A sua obra tem sido exposta regularmente em várias mostras e instituições como a Fundação Eugénio de Almeida, em Évora, a Cadeia da Relação do Porto, os Encontros de Fotografia de Coimbra, o Museu de Arte Contemporânea de São Paulo, no Brasil, o Museu de Serralves, a Royal Academy of Arts em Londres, e o Museu de Arte Contemporânea de Madrid, entre outras instituições.

Sobre a sua ligação a Portugal, disse que continua a ser forte e constante, porque passa cerca de três a quatro meses por ano no país de origem, sobretudo em Lisboa: "Eu sinto-me uma pessoa dos dois lados, mas acabo por estar mais em Nova Iorque porque dou aulas. Tenho dupla nacionalidade. Sempre tive muito contacto com Portugal. É uma riqueza ter essa liberdade", avaliou.

Relativamente à cena das artes visuais, Rita Barros considera que "há fotógrafos excelentes e imenso talento em Portugal, com muitos pequenos eventos ligados à fotografia, exposições em vários espaços e uma atividade que fascina sempre, sobretudo em Lisboa, que é muitas vezes feita com muito poucos meios".

"Em Nova Iorque não há essa energia de querer fazer e mostrar, mesmo não havendo muito dinheiro. Aqui [Nova Iorque] há toda uma estrutura muito mais comercial, porque é um grande centro de troca, de venda, de luxo, de publicidade, e é o que mais importa aqui. Há menos esse lado genuíno. São atitudes diferentes em relação ao que se mostra e como", disse a fotógrafa que mostrou pela primeira vez imagens da série "Room 1008" no Porto 2001, Capital Europeia da Cultura.

Sobre a fotografia a nível global, considera que agora "existe quase em função do Instagram e das redes sociais, e perde-se muito com esse lado, porque é quase tudo cópia da cópia".

"São poucos os que conseguem fazer algo original. A maioria acaba por fazer o mesmo do mesmo. Há as possibilidades do telemóvel, muita banalização da imagem, e todos acabam por fazer a mesma coisa. É como ter-se um écran branco. O centro da imagem acaba sempre por ser a compra e venda de alguma coisa de algum 'influencer'", lamentou.

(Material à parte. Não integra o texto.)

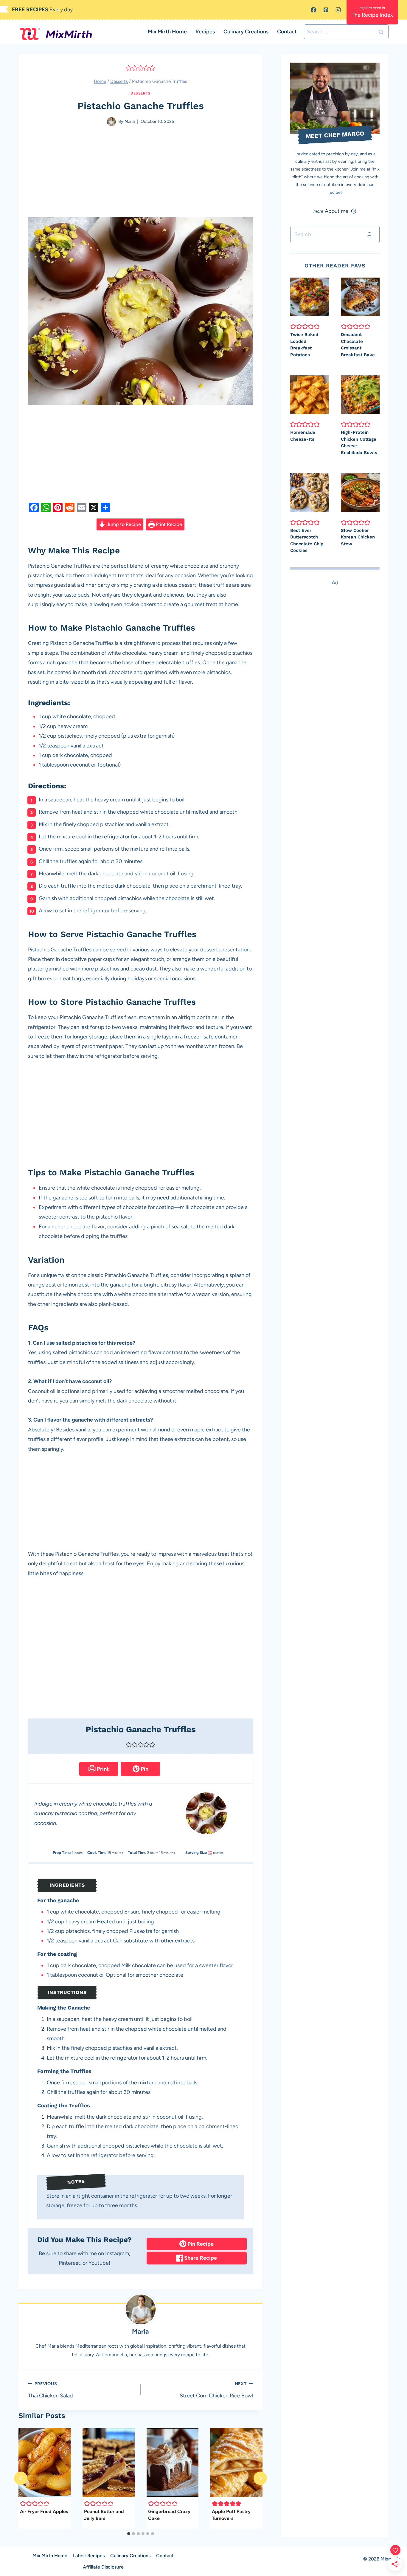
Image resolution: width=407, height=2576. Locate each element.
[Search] (369, 234)
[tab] (128, 2533)
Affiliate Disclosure (103, 2567)
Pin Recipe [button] (200, 2244)
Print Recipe (168, 524)
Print (102, 1769)
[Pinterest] (326, 9)
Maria (130, 121)
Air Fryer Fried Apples (44, 2511)
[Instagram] (338, 9)
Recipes (205, 31)
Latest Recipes (89, 2555)
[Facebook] (313, 9)
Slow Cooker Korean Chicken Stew (358, 537)
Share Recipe (200, 2258)
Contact (287, 31)
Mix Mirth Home (167, 31)
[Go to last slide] (20, 2478)
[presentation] (44, 2462)
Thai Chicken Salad (50, 2390)
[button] (129, 68)
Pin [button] (143, 1769)
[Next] (260, 2478)
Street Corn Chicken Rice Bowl (216, 2390)
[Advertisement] (140, 173)
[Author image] (111, 121)
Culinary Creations (245, 31)
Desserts (140, 93)
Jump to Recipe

O Wilfredo Lam Contemporary Art Museum, em Havana, Cuba, Photo Espanha, Museu de Arte Contemporanea de Madrid, Paris Photo, Fundação Gulbenkian em Paris, são outros locais onde Rita Barros tem exposto, estando representada em várias coleções de arte portuguesas e estrangeiras, como as do Museu de Arte Contemporânea de Serralves, Coleção do Novo Banco, do Centro Português de Fotografia e da New York Public Library.